======== Source material ========

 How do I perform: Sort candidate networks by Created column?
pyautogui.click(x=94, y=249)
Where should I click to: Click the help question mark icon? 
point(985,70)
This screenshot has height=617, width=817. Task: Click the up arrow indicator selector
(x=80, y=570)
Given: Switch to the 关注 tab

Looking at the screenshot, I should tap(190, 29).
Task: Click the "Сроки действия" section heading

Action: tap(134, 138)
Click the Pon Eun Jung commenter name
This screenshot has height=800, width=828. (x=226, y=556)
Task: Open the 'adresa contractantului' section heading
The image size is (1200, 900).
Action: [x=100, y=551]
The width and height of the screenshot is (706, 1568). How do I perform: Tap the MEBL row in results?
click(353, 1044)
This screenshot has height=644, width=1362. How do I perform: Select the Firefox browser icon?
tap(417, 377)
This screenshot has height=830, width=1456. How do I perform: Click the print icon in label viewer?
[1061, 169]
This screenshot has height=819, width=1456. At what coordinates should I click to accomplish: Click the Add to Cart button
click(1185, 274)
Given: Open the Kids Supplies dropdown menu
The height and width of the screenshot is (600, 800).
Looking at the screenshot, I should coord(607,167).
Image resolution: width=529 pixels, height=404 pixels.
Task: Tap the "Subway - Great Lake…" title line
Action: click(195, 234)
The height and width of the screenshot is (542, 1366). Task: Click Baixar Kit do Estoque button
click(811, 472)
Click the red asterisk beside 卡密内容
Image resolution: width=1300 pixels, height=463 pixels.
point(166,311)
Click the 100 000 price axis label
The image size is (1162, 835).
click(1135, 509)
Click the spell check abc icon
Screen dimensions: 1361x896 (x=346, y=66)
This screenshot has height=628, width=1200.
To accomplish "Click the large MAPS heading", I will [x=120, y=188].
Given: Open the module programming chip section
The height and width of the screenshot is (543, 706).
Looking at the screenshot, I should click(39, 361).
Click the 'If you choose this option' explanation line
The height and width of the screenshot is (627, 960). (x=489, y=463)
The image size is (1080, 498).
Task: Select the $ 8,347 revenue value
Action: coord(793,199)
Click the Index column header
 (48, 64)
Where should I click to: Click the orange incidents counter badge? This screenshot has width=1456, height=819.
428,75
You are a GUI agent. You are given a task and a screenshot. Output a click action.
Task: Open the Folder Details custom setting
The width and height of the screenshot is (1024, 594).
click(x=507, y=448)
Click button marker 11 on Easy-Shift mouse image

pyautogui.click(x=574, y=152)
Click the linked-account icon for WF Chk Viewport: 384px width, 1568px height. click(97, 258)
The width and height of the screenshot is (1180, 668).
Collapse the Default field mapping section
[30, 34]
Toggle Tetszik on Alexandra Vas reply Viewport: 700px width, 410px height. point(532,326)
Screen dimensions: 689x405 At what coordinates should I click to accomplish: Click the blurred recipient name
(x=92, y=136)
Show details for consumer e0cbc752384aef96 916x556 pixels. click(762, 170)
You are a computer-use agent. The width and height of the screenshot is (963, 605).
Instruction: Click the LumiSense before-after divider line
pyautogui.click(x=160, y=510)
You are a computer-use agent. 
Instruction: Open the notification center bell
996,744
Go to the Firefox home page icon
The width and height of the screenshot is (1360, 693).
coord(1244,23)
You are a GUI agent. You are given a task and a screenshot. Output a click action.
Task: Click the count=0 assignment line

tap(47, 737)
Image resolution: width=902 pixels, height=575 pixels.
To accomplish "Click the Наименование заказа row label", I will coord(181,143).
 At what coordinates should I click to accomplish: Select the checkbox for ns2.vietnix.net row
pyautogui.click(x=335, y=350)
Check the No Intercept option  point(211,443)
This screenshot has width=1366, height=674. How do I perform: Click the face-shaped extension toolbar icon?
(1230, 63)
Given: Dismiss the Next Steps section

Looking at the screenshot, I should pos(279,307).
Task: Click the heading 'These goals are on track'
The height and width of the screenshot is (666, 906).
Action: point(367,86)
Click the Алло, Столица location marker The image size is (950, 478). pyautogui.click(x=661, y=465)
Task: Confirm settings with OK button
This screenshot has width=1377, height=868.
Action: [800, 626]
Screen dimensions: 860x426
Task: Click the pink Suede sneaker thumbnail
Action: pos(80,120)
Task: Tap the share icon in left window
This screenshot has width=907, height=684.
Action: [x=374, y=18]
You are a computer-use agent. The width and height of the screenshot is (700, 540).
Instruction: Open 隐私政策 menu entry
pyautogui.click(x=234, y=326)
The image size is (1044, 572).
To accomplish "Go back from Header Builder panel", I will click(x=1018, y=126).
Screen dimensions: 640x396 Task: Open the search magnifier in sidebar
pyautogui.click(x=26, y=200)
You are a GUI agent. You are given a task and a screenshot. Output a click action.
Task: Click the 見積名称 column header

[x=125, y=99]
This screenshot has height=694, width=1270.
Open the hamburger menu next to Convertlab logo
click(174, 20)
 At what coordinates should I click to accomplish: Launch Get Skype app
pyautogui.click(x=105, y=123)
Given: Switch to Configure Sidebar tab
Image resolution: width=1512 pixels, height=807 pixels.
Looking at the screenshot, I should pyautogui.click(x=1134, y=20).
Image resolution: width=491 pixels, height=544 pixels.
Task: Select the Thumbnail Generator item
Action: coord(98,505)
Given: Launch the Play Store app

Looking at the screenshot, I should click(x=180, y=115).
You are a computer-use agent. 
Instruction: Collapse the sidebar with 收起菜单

========

> Task to complete
Would you please copy exactly the part of the entries above that begins at the line containing "Task: Click the heading" and ends at the line containing "is (700, 540).", both lines included?

> Solution for this problem
Task: Click the heading 'These goals are on track'
The height and width of the screenshot is (666, 906).
Action: point(367,86)
Click the Алло, Столица location marker The image size is (950, 478). pyautogui.click(x=661, y=465)
Task: Confirm settings with OK button
This screenshot has width=1377, height=868.
Action: [800, 626]
Screen dimensions: 860x426
Task: Click the pink Suede sneaker thumbnail
Action: pos(80,120)
Task: Tap the share icon in left window
This screenshot has width=907, height=684.
Action: [x=374, y=18]
You are a computer-use agent. The width and height of the screenshot is (700, 540).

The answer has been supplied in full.